I never like to hear of problems with jewelry work or even of problems the jeweler might have from customers who have no clue as to what is going on. Good communications is the general solution for either. In your case, first appearances tell me the jeweler may have done less than the best. Then again, I am not there and only working in my thoughts with the words you have sent. Refreshing it is to have questions with enough information to actually work on a viable answer.
I am curious about the prong setting being bent. Unless the ring has a prong setting made originally as part of the ring, not soldered into the ring band but cast with the entire ring, and the ring had to be resized several sizes smaller, there should be no problem with the setting at all. Once in a while with a “made in place setting” when a ring goes down more than 2 sizes the setting can spread apart and the jeweler will have to retighten the stone.
That is fact. To be bent in another matter and I cannot explain that. It simply should not be bent unless bent when brought in to the store in the first place. Then, the person taking in the job should have informed you of that and advised correction work to straighten the setting.

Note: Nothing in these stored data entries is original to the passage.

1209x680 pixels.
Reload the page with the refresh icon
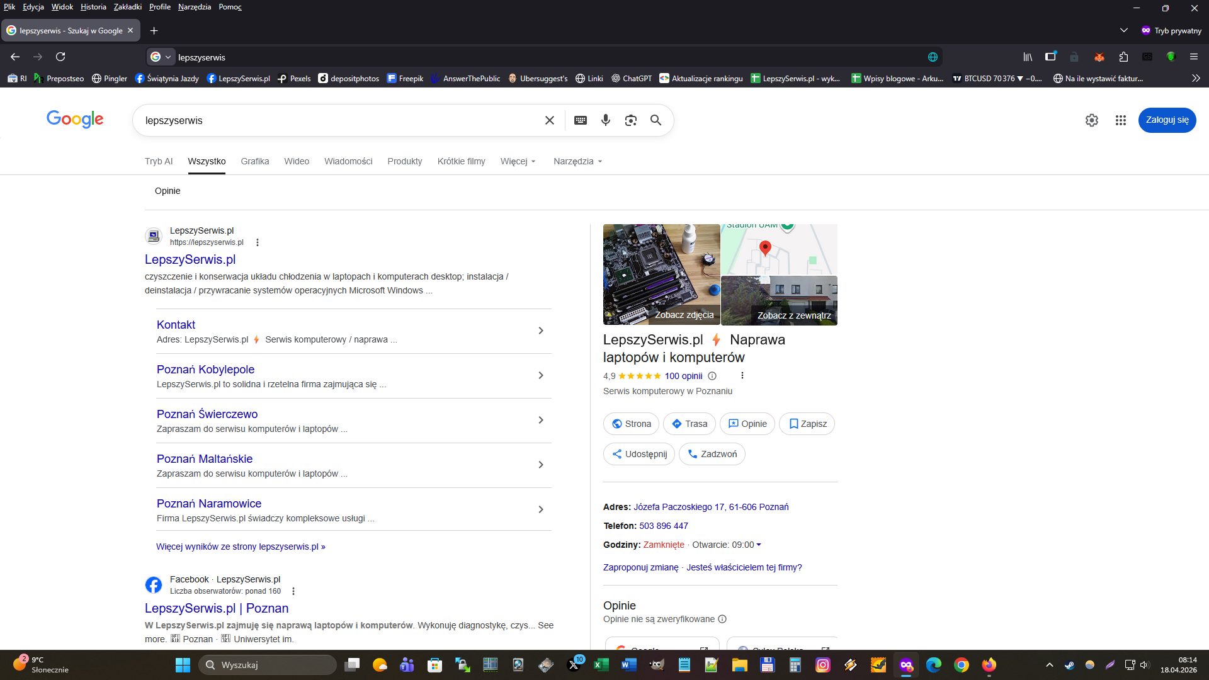click(60, 57)
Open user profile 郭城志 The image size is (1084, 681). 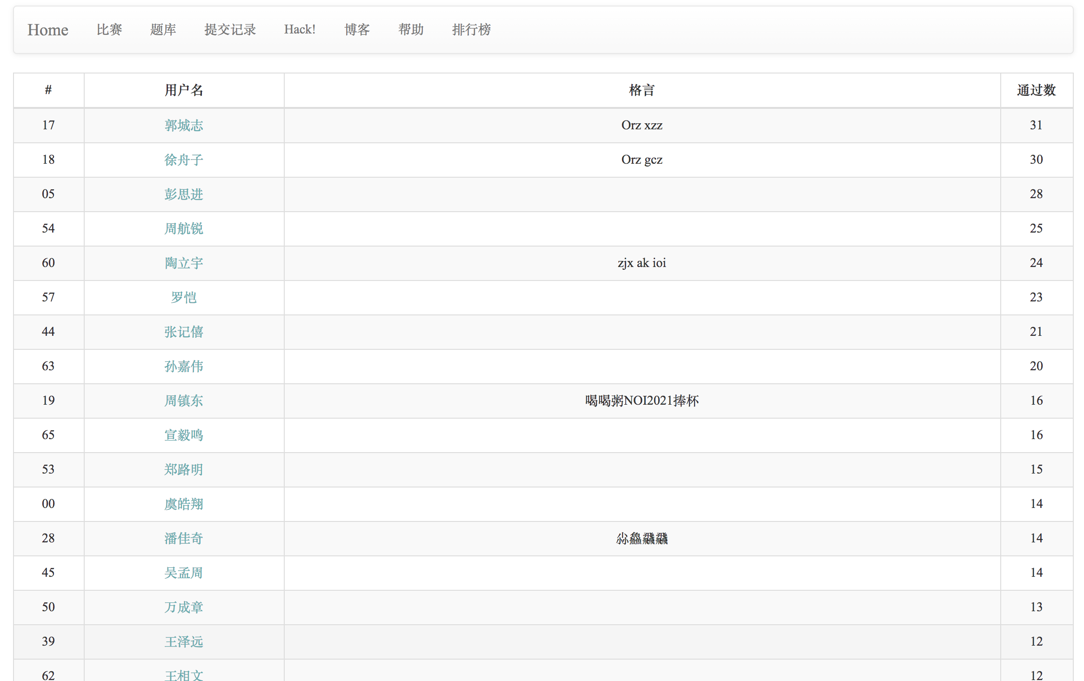click(x=184, y=125)
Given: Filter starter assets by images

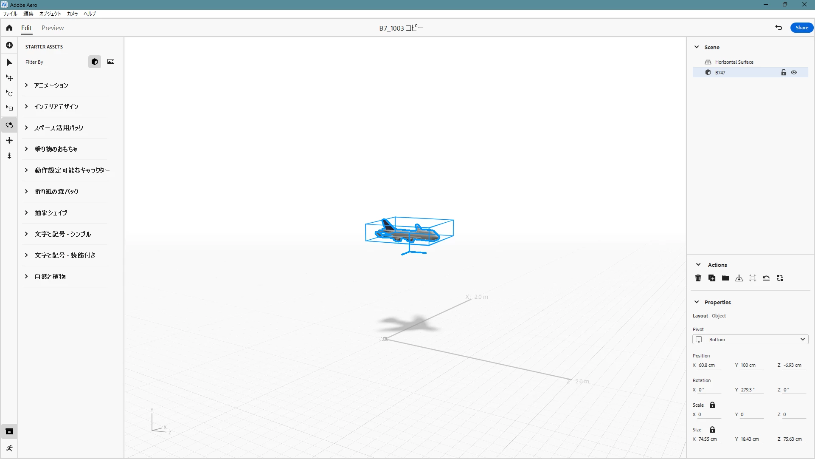Looking at the screenshot, I should pos(111,62).
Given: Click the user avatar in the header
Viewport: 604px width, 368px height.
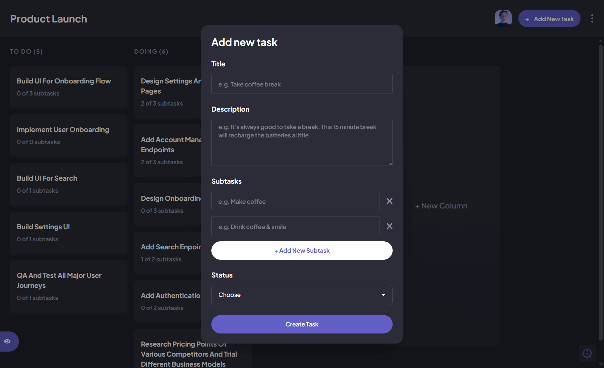Looking at the screenshot, I should [503, 18].
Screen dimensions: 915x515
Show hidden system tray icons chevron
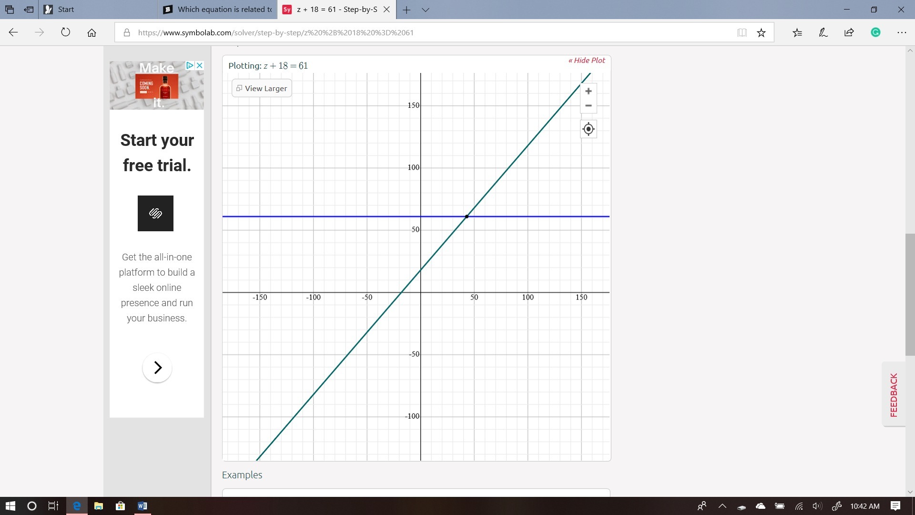[722, 506]
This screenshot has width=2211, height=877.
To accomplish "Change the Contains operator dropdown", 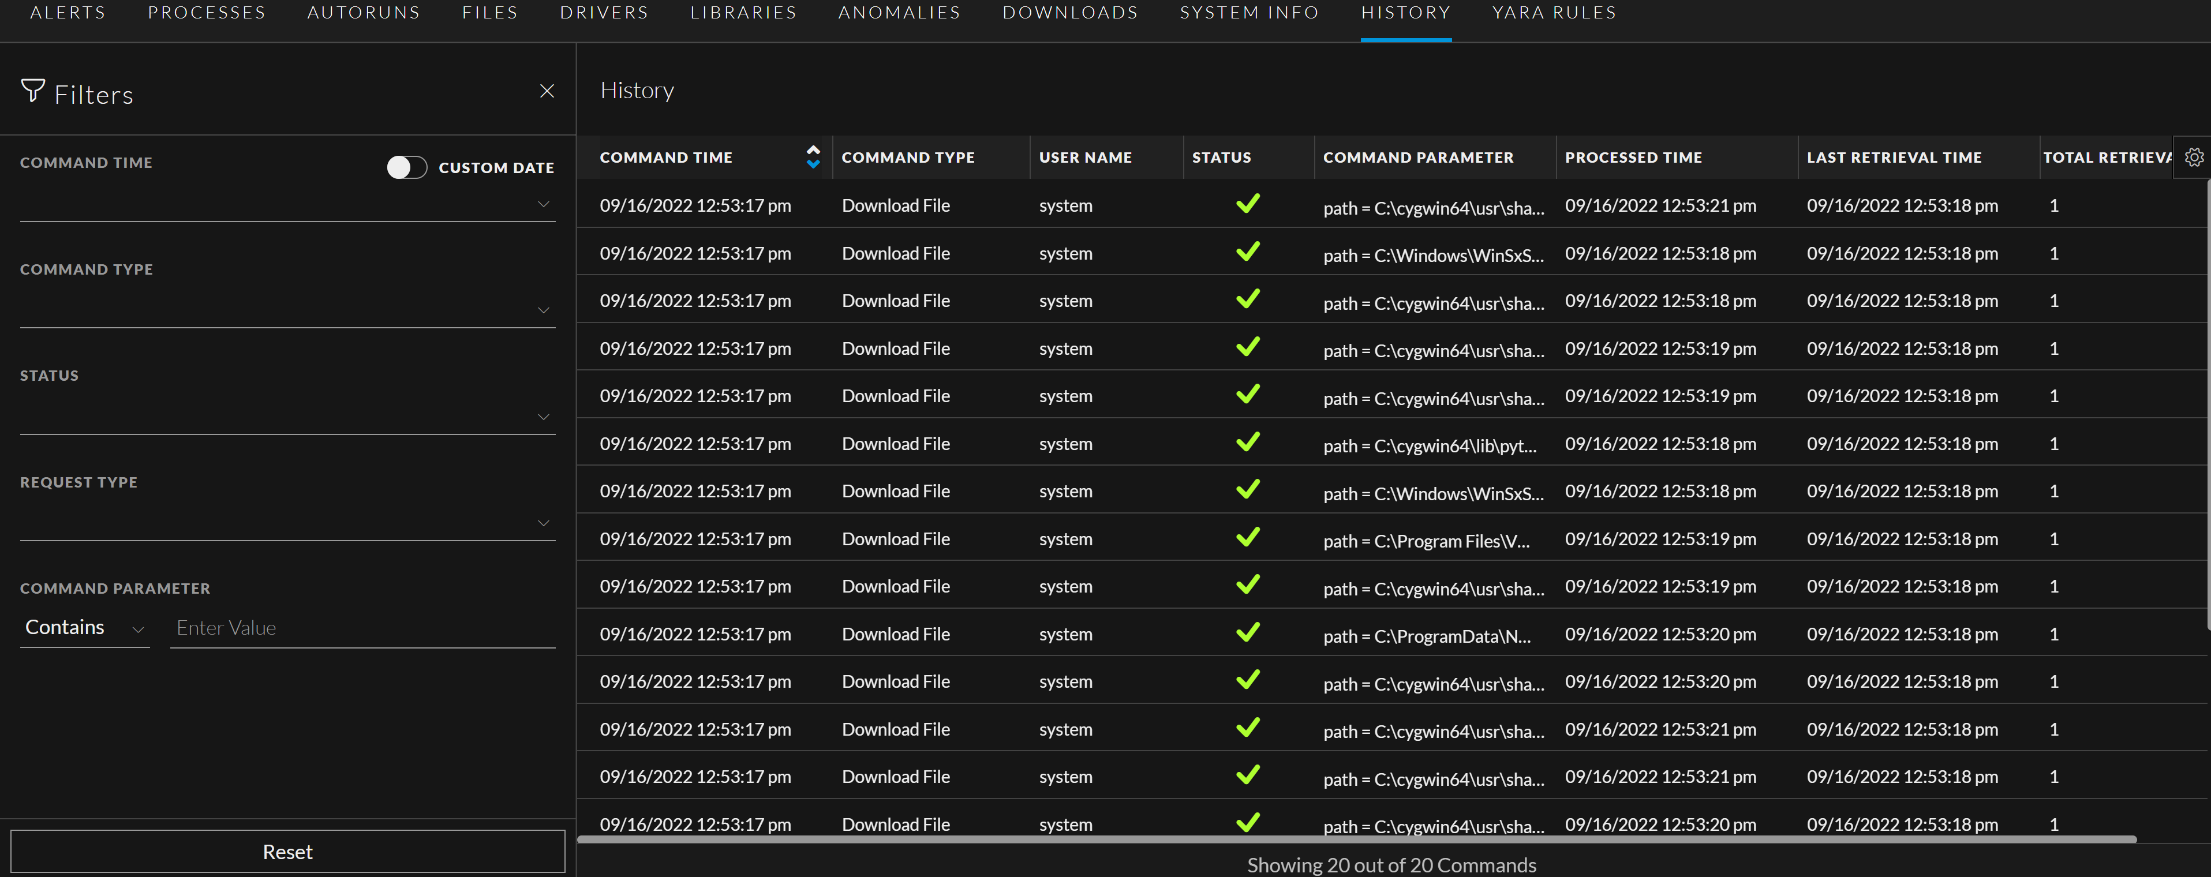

Solder lines and greyish marks. Generally, I see two reasons for these marks. The first is a solder joint and possibly too soft a solder or a mismatched color of solder was used. The line shows the solder color. Sometimes when too soft a gold solder is used, polishing will erode of buff away some of the solder leaving a demarcation line, a slight recess at the solder joint. The fact that the sizing joint showed to your eyes is evidence that the work was not done with due care.
The joint could show for the above reason of buffing away at the joint or even a solder joint which was not properly fluxed and flowed smoothly with well fitted ends where the ring was cut to be sized. This should not happen when the jeweler takes the time and has the expertise to do it correctly. A correct job should show no evidence of a resizing at the solder lines.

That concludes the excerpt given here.